Of the lines in the data below, write out exactly those from the one holding "You are a GUI" through the one holding "The image size is (1380, 868).", both included.

### RECORDS FOR PROCESSING
────────────────
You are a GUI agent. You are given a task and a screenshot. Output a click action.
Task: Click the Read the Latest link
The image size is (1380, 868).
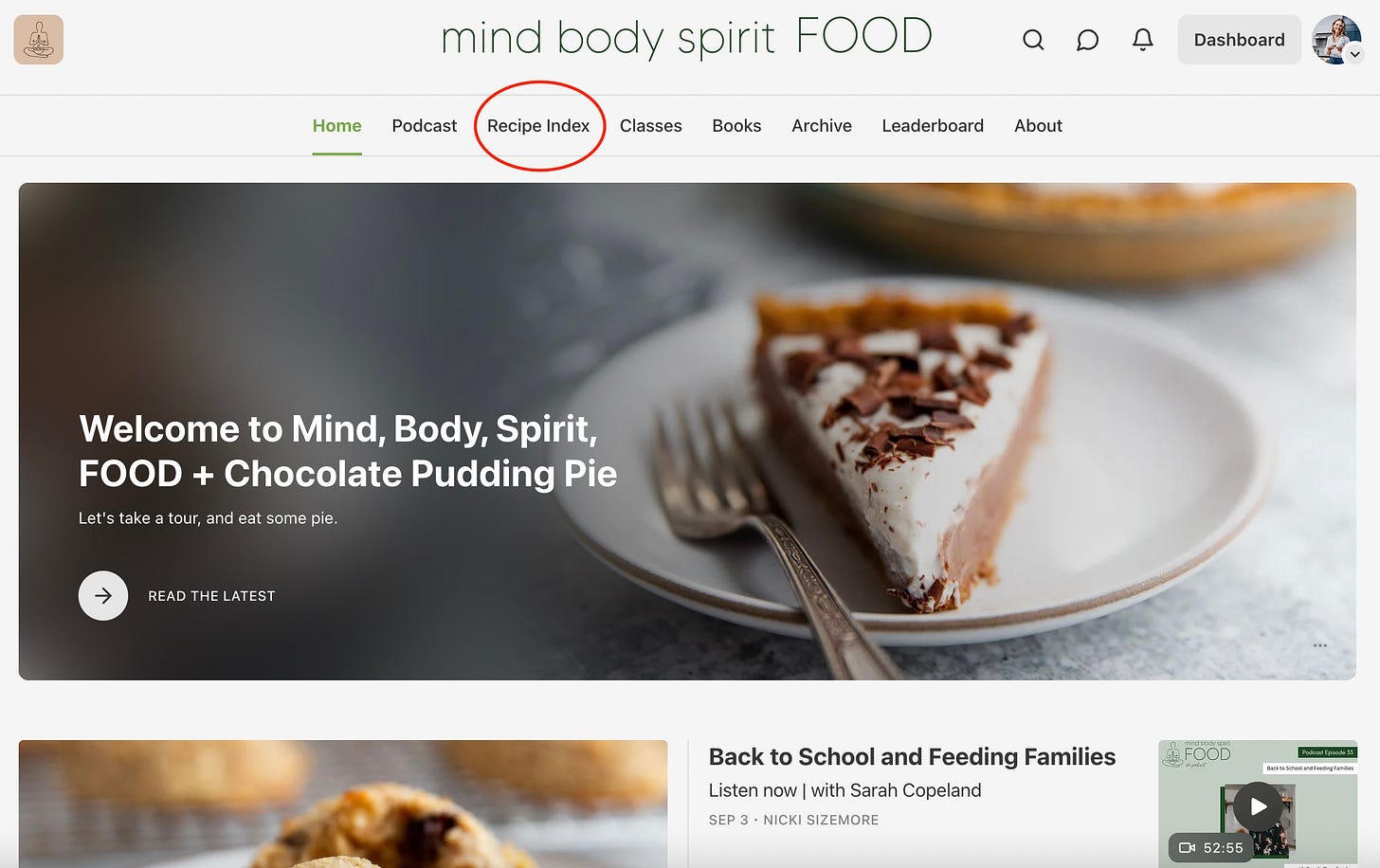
────────────────
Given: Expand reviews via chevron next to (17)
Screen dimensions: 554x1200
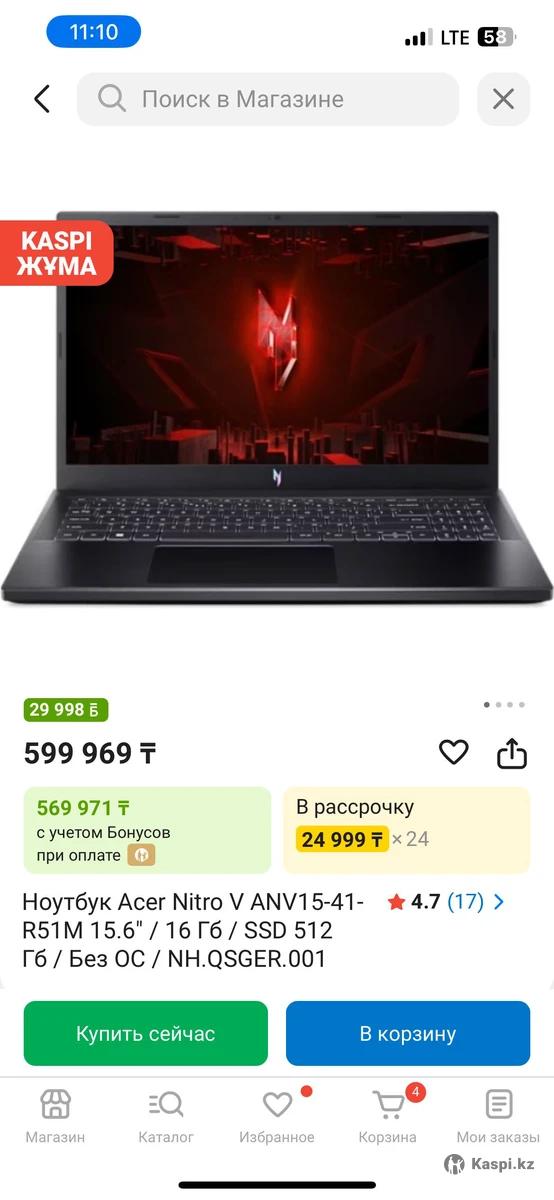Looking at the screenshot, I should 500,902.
────────────────
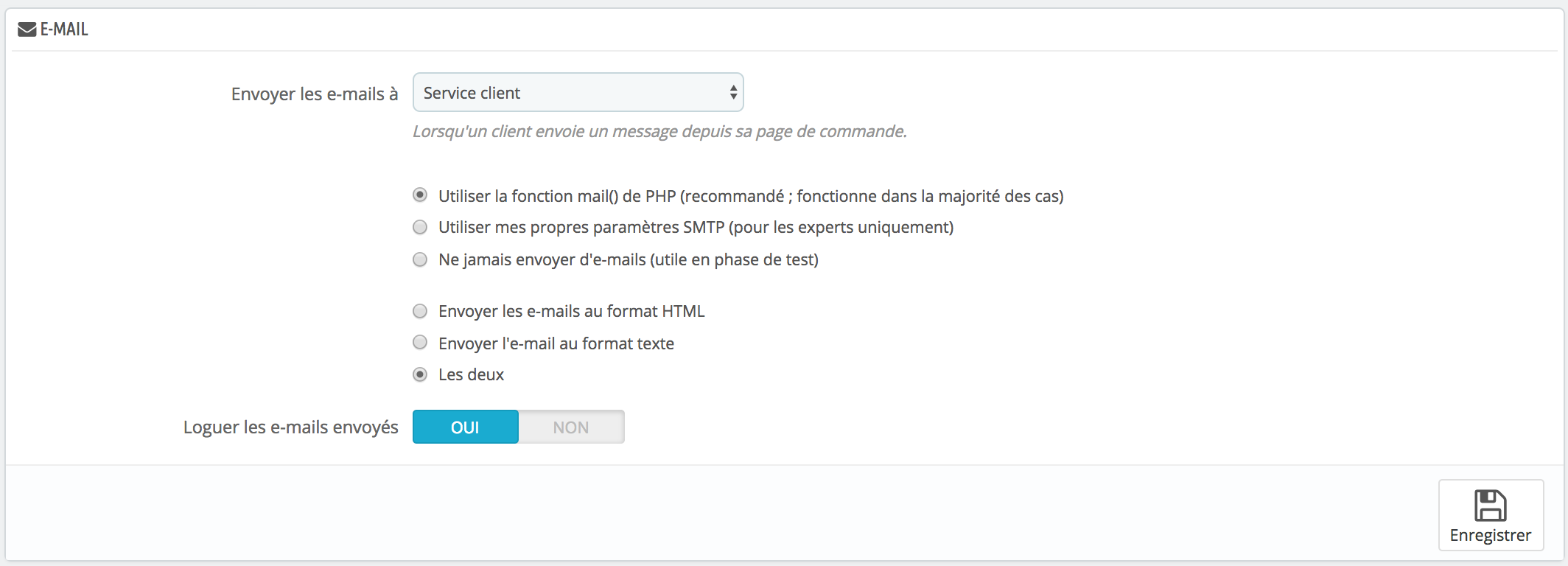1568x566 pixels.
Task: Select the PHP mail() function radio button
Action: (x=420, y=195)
────────────────
### OUTPUT FOR THIS EXERCISE
You are a GUI agent. You are given a task and a screenshot. Output a click action.
Task: Click the Read the Latest link
The image size is (1380, 868).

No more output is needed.